/---
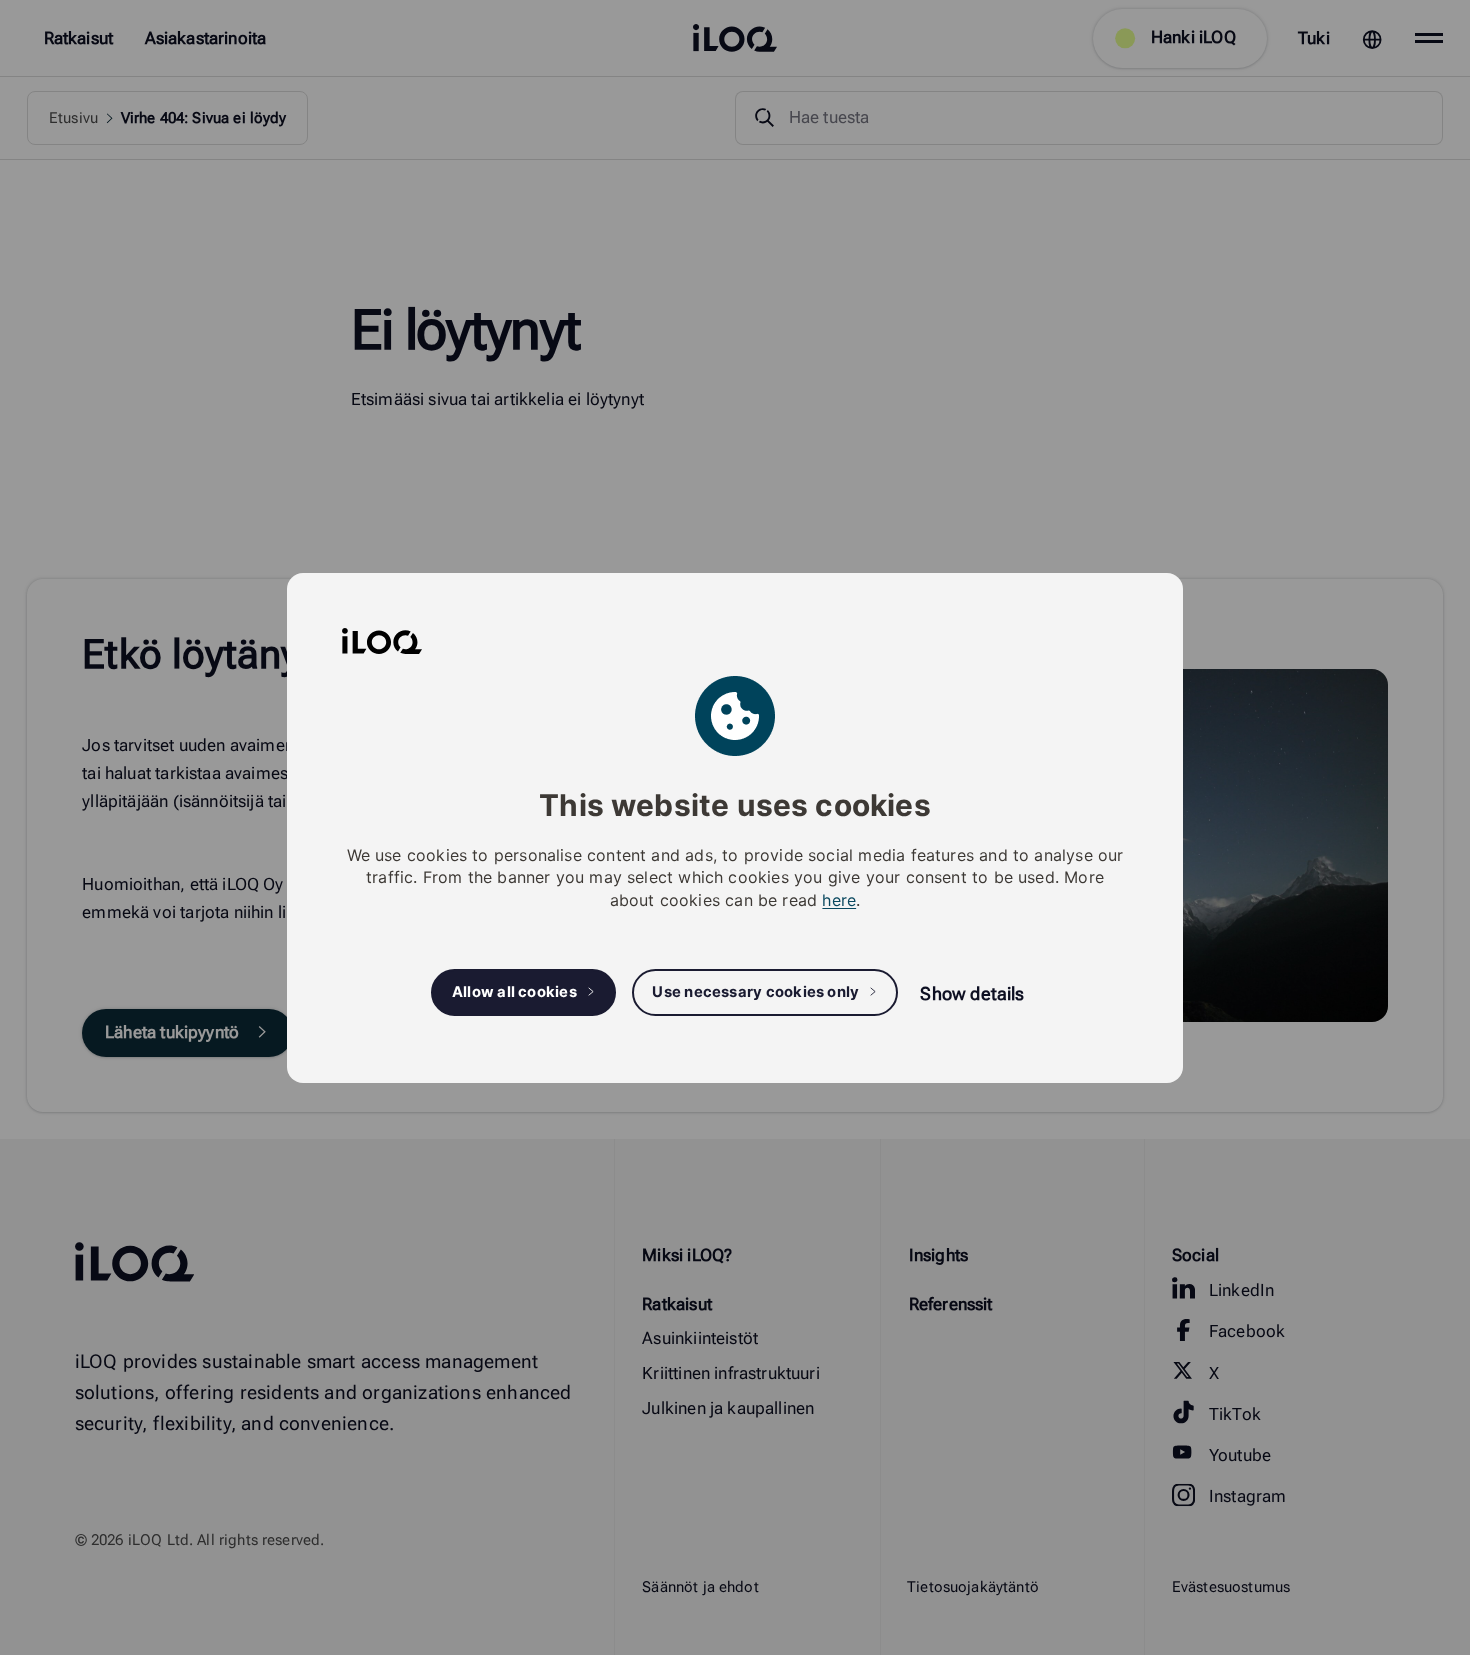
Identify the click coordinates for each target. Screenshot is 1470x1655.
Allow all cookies (514, 992)
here (839, 899)
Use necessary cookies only (755, 992)
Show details (972, 993)
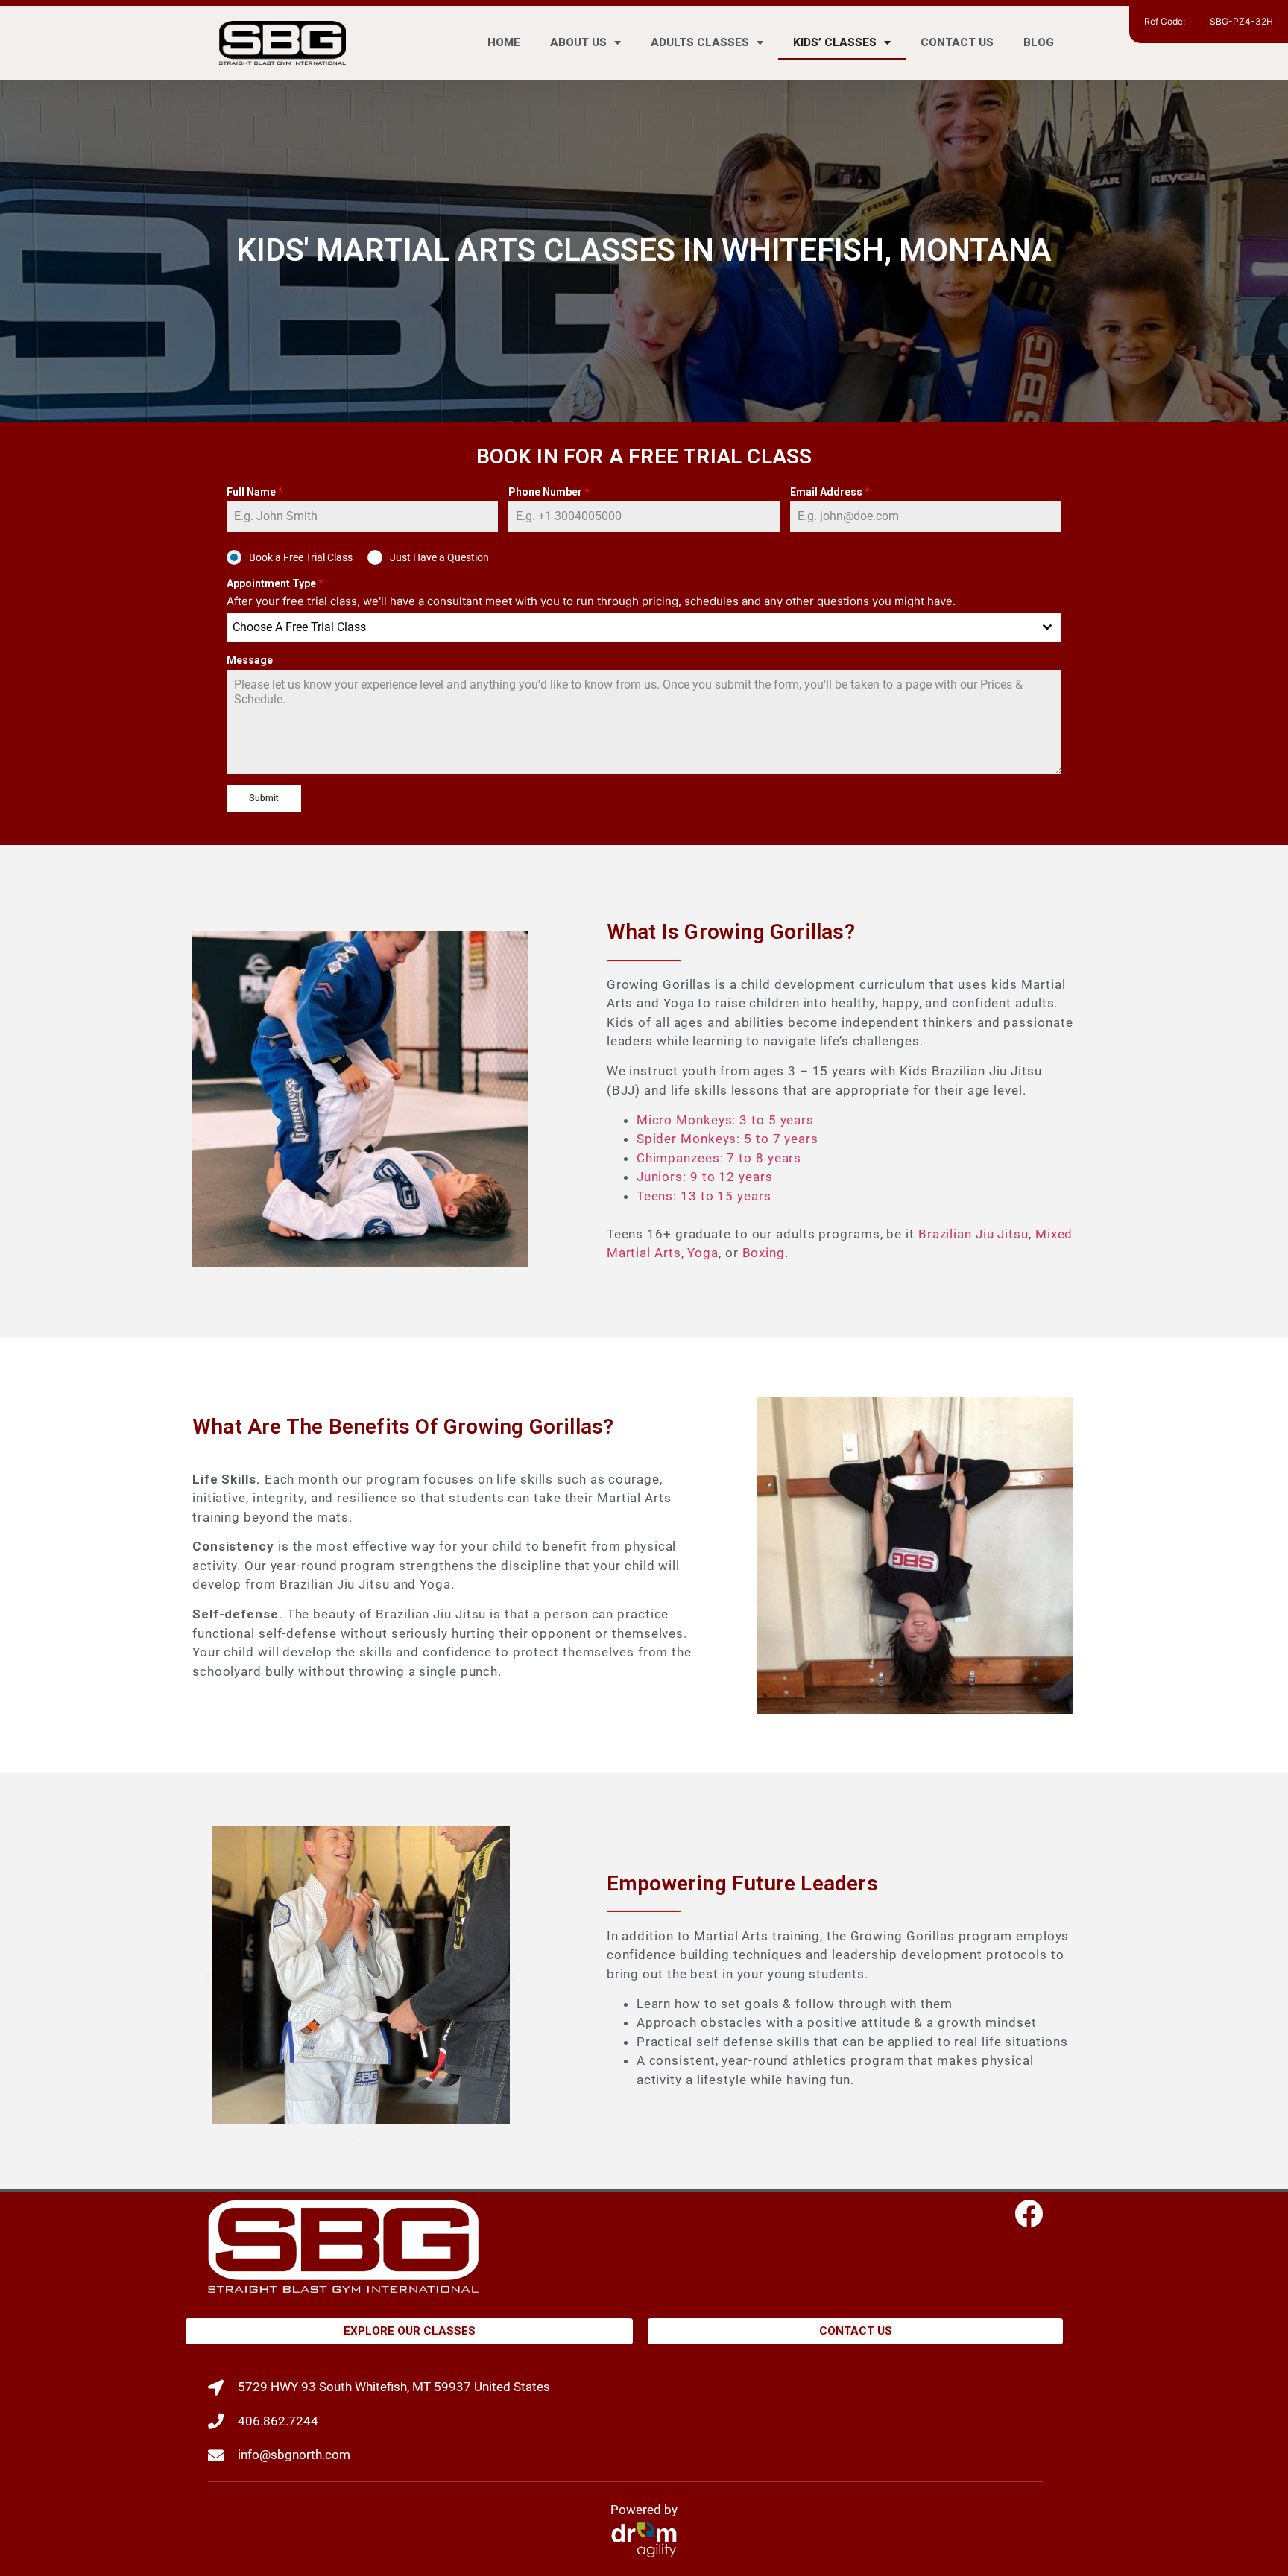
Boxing (763, 1252)
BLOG (1038, 42)
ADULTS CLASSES (700, 42)
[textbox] (630, 627)
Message (250, 660)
\---
_WHAT THE TASK REQUIRES:_
Give all the entries again exactly, dropping each picture.

_OUTPUT FOR THIS TASK:_
Identify the click coordinates for each target. Screenshot is 1470x1655.
Allow all cookies (514, 992)
here (839, 899)
Use necessary cookies only (755, 992)
Show details (972, 993)
Boxing (763, 1252)
BLOG (1038, 42)
ADULTS CLASSES (700, 42)
[textbox] (630, 627)
Message (250, 660)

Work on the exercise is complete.